EXERCISE DESCRIPTION: In full and word for word, give the records again.

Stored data
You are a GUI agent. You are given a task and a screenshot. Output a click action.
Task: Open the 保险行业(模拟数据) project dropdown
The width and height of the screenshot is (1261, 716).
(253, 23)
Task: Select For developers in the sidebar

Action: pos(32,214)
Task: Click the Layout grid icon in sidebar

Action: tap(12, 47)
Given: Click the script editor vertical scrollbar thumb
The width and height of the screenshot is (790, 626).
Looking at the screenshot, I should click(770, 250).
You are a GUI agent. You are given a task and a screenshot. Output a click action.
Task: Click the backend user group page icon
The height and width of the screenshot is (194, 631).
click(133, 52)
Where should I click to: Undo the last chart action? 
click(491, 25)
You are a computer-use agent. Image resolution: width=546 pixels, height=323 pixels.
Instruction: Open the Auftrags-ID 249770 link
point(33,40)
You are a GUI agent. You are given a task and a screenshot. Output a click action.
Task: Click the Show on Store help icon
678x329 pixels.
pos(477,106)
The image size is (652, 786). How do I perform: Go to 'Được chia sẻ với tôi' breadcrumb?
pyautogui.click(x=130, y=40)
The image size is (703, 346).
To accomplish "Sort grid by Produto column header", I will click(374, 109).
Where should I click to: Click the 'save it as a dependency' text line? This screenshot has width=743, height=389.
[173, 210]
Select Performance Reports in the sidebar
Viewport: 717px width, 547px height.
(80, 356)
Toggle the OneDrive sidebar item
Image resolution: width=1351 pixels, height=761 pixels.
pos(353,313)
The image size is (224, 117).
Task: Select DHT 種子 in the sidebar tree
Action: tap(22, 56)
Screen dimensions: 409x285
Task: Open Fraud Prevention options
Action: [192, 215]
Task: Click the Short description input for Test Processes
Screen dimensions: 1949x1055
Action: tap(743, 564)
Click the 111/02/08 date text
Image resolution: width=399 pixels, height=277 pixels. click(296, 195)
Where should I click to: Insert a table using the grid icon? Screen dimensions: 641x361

THE COMPLETED TASK:
You are a GUI agent. You are given a task and a screenshot. Output a click action.
Task: Open the 保险行业(模拟数据) project dropdown
The width and height of the screenshot is (1261, 716).
(253, 23)
Task: Select For developers in the sidebar

Action: pos(32,214)
Task: Click the Layout grid icon in sidebar

Action: tap(12, 47)
Given: Click the script editor vertical scrollbar thumb
The width and height of the screenshot is (790, 626).
Looking at the screenshot, I should click(770, 250).
You are a GUI agent. You are given a task and a screenshot. Output a click action.
Task: Click the backend user group page icon
The height and width of the screenshot is (194, 631).
click(133, 52)
Where should I click to: Undo the last chart action? 
click(491, 25)
You are a computer-use agent. Image resolution: width=546 pixels, height=323 pixels.
Instruction: Open the Auftrags-ID 249770 link
point(33,40)
You are a GUI agent. You are given a task and a screenshot. Output a click action.
Task: Click the Show on Store help icon
678x329 pixels.
pos(477,106)
The image size is (652, 786). How do I perform: Go to 'Được chia sẻ với tôi' breadcrumb?
pyautogui.click(x=130, y=40)
The image size is (703, 346).
To accomplish "Sort grid by Produto column header", I will click(374, 109).
Where should I click to: Click the 'save it as a dependency' text line? This screenshot has width=743, height=389.
[173, 210]
Select Performance Reports in the sidebar
Viewport: 717px width, 547px height.
(80, 356)
Toggle the OneDrive sidebar item
Image resolution: width=1351 pixels, height=761 pixels.
pos(353,313)
The image size is (224, 117).
Task: Select DHT 種子 in the sidebar tree
Action: tap(22, 56)
Screen dimensions: 409x285
Task: Open Fraud Prevention options
Action: [192, 215]
Task: Click the Short description input for Test Processes
Screen dimensions: 1949x1055
Action: tap(743, 564)
Click the 111/02/08 date text
Image resolution: width=399 pixels, height=277 pixels. click(296, 195)
Where should I click to: Insert a table using the grid icon? Screen dimensions: 641x361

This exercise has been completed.